Earlier this year, Hurricane Irene was ranked as the seventh costliest storm ever after the devastation it produced across the Northeast in late August of 2011. The price tag for that storm was $10 billion, and the storm only produced a storm surge of 4 to 5 feet in New York City, and along the Jersey Shore. Irene was no Sandy either. While Irene was a storm that was fading as it came through New Jersey and New York last year, Sandy was a much more energized storm. I was in South Amboy’s Waterfront Park for both storms, and Sandy’s surge was already at the same level that Irene was when it was coming up the Jersey coast last year, and Sandy was still a number of hours from landfall. Furthermore, Sandy was a much stronger and larger storm with size that was almost twice that as Irene, and a barometric pressure that was 946 millibars at landfall, a good 14 millibars lower than Irene was when it came up through Jersey. Sandy’s path also resulted in a more direct impact to the Jersey Shore and New York City.

By making its landfall in South Jersey, Sandy was able to deliver the brunt of its power to the very expensive properties that lie along the Jersey Shore in places such as Long Beach Island, Spring Lake, Sea Girt, Sea Bright, and Rumson as well as the financial capital of the world in New York City, and the casinos and entertainment hot bed of Atlantic City. Very expensive homes also lie along the coast in both Long Island and Coastal Connecticut, which were hit hard by the surge coming in from the Atlantic and Long Island Sound. These places were also hit in the post-Katrina era where insurance premiums have skyrocketed in the wake of that monumental storm. In 2001, the site also discussed the studies by insurance companies that indicated that a major hurricane hitting the Jersey Shore would cause some $50 billion dollars in damage, and this was almost five years before Katrina. Back in 2006, Hurricaneville had written an article that discussed another article by the Newark Star-Ledger that pointed out the building of multi-million dollar homes along the Jersey Shore in spite of the changing weather patterns and insurance climate.

This storm’s effects were also felt well inland. Entering the third day of the aftermath of this storm, and there were still numerous traffic lights down around South Plainfield, and many adjacent municipalities in Middlesex County. Many secondary and tertiary roads in New Jersey are still closed, especially in Middlesex County, Monmouth County, and Ocean County. Many trees have been uprooted, telephone poles snapped, and cell phone towers have been damaged. Power is still out for many in the Garden State, and cell phone communication has been spotty at best. Add to all of this the other events that have occurred as a result of the storm such as the 130 homes that were destroyed by fire spread by the winds from Sandy in the coastal community of Breezy Point, New York, and you have a very staggering price to pay for this storm.

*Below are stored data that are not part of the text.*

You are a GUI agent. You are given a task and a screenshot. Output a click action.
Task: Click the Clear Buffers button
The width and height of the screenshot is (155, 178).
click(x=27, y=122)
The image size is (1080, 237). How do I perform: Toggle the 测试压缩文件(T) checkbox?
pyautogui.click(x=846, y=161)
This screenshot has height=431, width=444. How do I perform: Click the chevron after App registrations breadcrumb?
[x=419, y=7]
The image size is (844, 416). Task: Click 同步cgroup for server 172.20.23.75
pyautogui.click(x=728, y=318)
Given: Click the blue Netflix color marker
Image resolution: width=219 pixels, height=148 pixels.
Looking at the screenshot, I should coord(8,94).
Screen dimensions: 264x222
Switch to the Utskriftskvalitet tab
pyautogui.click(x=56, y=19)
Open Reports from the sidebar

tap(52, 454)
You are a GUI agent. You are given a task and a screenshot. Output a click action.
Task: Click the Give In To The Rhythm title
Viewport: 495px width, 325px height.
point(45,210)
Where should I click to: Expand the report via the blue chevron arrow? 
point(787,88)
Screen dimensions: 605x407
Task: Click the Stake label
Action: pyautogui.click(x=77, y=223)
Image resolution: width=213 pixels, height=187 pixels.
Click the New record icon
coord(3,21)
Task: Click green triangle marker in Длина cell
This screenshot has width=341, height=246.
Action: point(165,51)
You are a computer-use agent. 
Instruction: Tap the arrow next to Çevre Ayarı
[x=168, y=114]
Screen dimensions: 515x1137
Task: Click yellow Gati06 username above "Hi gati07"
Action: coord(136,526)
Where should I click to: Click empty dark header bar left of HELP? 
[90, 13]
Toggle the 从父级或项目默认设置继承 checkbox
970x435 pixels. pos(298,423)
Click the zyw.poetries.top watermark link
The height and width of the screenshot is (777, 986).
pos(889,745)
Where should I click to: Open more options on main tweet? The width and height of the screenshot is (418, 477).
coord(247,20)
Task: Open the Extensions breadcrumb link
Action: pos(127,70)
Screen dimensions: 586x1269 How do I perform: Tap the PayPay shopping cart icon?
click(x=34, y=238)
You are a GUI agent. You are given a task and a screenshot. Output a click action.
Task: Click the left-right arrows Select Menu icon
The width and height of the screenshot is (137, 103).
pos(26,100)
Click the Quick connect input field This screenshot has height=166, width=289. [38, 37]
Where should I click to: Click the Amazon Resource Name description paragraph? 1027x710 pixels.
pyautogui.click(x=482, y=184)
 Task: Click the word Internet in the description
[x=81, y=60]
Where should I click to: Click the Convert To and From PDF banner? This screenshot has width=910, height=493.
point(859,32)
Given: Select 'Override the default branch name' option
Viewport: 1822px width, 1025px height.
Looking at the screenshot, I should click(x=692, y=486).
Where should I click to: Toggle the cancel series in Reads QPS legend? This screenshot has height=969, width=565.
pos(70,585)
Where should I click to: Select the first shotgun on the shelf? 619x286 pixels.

The devastation along the coast in New Jersey, New York, and Connecticut as well as significant damage to inland areas to those states and others from Hurricane/Superstorm Sandy will generate a price tag that will ultimately dwarf that of Hurricane Katrina when it hit the Northern Gulf Coast in 2005. In a climate where weather patterns have made places such as the New York City Metropolitan area, the Jersey Shore, Long Island, and Connecticut more vulnerable, and insurance premiums in these areas as well as New England have risen significantly in a post-Katrina world, the cost could easily be billions of dollars alone. Add to that the cost of damage further inland to communities far away from the coast and as far south and west as West Virginia, Illinois, and Tennessee, and we could have our first 100 billion dollar storm.